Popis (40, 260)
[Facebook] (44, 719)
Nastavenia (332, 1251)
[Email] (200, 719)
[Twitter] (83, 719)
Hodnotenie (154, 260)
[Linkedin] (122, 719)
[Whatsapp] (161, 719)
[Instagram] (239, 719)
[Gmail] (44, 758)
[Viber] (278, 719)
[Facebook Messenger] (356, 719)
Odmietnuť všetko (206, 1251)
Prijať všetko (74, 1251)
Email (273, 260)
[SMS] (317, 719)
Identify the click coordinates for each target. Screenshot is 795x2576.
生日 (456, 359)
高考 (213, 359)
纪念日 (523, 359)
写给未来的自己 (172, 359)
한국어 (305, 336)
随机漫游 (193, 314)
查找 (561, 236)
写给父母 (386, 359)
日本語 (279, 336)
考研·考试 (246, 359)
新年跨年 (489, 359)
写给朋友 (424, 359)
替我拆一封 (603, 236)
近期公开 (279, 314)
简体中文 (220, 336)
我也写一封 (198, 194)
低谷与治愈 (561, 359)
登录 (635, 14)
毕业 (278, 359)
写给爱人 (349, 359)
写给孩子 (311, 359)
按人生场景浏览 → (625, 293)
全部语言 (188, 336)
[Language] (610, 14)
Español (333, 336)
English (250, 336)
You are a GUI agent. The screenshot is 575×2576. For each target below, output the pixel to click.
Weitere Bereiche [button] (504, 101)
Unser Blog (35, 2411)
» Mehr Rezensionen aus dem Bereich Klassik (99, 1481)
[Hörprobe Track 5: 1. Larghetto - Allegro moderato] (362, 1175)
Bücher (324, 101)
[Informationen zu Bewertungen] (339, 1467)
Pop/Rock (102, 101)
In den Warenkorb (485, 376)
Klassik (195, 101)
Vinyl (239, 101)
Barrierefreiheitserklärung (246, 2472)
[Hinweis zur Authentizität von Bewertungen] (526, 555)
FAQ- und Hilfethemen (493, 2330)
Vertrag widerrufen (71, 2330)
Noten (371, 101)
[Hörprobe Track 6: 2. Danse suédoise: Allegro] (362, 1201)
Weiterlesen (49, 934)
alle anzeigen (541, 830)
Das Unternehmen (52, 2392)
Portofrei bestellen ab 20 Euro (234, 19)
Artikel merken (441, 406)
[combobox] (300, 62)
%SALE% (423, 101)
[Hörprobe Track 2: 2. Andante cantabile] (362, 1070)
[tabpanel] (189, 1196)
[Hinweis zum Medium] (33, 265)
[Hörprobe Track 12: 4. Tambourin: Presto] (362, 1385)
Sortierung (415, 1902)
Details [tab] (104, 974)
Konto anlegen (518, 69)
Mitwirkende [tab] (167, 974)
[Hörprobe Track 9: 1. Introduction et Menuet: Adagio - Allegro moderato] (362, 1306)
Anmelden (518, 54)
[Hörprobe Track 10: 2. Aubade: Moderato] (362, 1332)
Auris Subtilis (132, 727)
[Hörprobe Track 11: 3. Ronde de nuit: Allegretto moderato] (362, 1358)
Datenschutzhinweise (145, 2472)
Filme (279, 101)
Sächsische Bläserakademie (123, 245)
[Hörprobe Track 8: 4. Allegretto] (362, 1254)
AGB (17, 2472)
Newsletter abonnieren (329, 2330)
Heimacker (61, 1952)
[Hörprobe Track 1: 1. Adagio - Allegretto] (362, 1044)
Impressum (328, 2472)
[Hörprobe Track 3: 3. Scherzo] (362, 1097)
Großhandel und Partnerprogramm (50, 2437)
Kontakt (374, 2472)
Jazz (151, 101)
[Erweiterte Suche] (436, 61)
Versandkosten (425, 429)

### [Instructions to follow]
Your job is to print exactly the lines that run from the top of the entries through the line with "[Hörprobe Track 5: 1.", and no others.

### [Solved problem]
Popis (40, 260)
[Facebook] (44, 719)
Nastavenia (332, 1251)
[Email] (200, 719)
[Twitter] (83, 719)
Hodnotenie (154, 260)
[Linkedin] (122, 719)
[Whatsapp] (161, 719)
[Instagram] (239, 719)
[Gmail] (44, 758)
[Viber] (278, 719)
[Facebook Messenger] (356, 719)
Odmietnuť všetko (206, 1251)
Prijať všetko (74, 1251)
Email (273, 260)
[SMS] (317, 719)
Identify the click coordinates for each target. Screenshot is 795x2576.
生日 (456, 359)
高考 (213, 359)
纪念日 (523, 359)
写给未来的自己 (172, 359)
한국어 (305, 336)
随机漫游 (193, 314)
查找 (561, 236)
写给父母 (386, 359)
日本語 (279, 336)
考研·考试 (246, 359)
新年跨年 (489, 359)
写给朋友 (424, 359)
替我拆一封 (603, 236)
近期公开 (279, 314)
简体中文 (220, 336)
我也写一封 (198, 194)
低谷与治愈 (561, 359)
登录 (635, 14)
毕业 (278, 359)
写给爱人 (349, 359)
写给孩子 (311, 359)
按人生场景浏览 → (625, 293)
全部语言 (188, 336)
[Language] (610, 14)
Español (333, 336)
English (250, 336)
You are a GUI agent. The screenshot is 575×2576. For each target below, output the pixel to click.
Weitere Bereiche [button] (504, 101)
Unser Blog (35, 2411)
» Mehr Rezensionen aus dem Bereich Klassik (99, 1481)
[Hörprobe Track 5: 1. Larghetto - Allegro moderato] (362, 1175)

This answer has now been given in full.